» **WORK TO BE COMPLETED**: Present every line of the items as a JSON list of strings, with one string for each line and no blank lines.

(Saved data)
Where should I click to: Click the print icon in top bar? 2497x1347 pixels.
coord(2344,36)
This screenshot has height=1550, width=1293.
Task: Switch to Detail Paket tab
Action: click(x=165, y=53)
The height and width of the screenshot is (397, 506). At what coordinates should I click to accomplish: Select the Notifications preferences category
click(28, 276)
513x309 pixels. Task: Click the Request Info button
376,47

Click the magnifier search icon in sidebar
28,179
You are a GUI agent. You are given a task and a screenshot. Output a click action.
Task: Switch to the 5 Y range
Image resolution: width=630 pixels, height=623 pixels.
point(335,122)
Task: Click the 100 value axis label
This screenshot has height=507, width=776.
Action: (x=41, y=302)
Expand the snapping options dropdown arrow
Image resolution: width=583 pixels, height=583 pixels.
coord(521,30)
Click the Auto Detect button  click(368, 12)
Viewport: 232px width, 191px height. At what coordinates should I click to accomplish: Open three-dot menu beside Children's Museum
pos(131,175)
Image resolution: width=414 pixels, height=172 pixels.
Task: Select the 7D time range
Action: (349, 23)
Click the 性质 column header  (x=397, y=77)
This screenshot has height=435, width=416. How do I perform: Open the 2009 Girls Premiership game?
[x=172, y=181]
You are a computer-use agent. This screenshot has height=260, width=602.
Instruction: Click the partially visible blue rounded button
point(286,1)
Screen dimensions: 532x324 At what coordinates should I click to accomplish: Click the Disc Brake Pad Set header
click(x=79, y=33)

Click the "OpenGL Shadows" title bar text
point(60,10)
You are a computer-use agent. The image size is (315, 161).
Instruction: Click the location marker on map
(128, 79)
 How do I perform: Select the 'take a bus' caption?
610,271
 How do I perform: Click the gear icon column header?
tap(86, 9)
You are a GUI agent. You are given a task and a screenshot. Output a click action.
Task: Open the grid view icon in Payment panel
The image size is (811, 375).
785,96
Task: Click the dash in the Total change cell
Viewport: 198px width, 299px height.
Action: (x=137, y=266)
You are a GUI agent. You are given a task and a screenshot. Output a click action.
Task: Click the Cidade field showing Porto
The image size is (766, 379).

» **ANSWER TO THIS TASK**:
[
  "Where should I click to: Click the print icon in top bar? 2497x1347 pixels.",
  "coord(2344,36)",
  "This screenshot has height=1550, width=1293.",
  "Task: Switch to Detail Paket tab",
  "Action: click(x=165, y=53)",
  "The height and width of the screenshot is (397, 506). At what coordinates should I click to accomplish: Select the Notifications preferences category",
  "click(28, 276)",
  "513x309 pixels. Task: Click the Request Info button",
  "376,47",
  "Click the magnifier search icon in sidebar",
  "28,179",
  "You are a GUI agent. You are given a task and a screenshot. Output a click action.",
  "Task: Switch to the 5 Y range",
  "Image resolution: width=630 pixels, height=623 pixels.",
  "point(335,122)",
  "Task: Click the 100 value axis label",
  "This screenshot has height=507, width=776.",
  "Action: (x=41, y=302)",
  "Expand the snapping options dropdown arrow",
  "Image resolution: width=583 pixels, height=583 pixels.",
  "coord(521,30)",
  "Click the Auto Detect button  click(368, 12)",
  "Viewport: 232px width, 191px height. At what coordinates should I click to accomplish: Open three-dot menu beside Children's Museum",
  "pos(131,175)",
  "Image resolution: width=414 pixels, height=172 pixels.",
  "Task: Select the 7D time range",
  "Action: (349, 23)",
  "Click the 性质 column header  (x=397, y=77)",
  "This screenshot has height=435, width=416. How do I perform: Open the 2009 Girls Premiership game?",
  "[x=172, y=181]",
  "You are a computer-use agent. This screenshot has height=260, width=602.",
  "Instruction: Click the partially visible blue rounded button",
  "point(286,1)",
  "Screen dimensions: 532x324 At what coordinates should I click to accomplish: Click the Disc Brake Pad Set header",
  "click(x=79, y=33)",
  "Click the \"OpenGL Shadows\" title bar text",
  "point(60,10)",
  "You are a computer-use agent. The image size is (315, 161).",
  "Instruction: Click the location marker on map",
  "(128, 79)",
  " How do I perform: Select the 'take a bus' caption?",
  "610,271",
  " How do I perform: Click the gear icon column header?",
  "tap(86, 9)",
  "You are a GUI agent. You are given a task and a screenshot. Output a click action.",
  "Task: Open the grid view icon in Payment panel",
  "The image size is (811, 375).",
  "785,96",
  "Task: Click the dash in the Total change cell",
  "Viewport: 198px width, 299px height.",
  "Action: (x=137, y=266)",
  "You are a GUI agent. You are given a task and a screenshot. Output a click action.",
  "Task: Click the Cidade field showing Porto",
  "The image size is (766, 379)."
]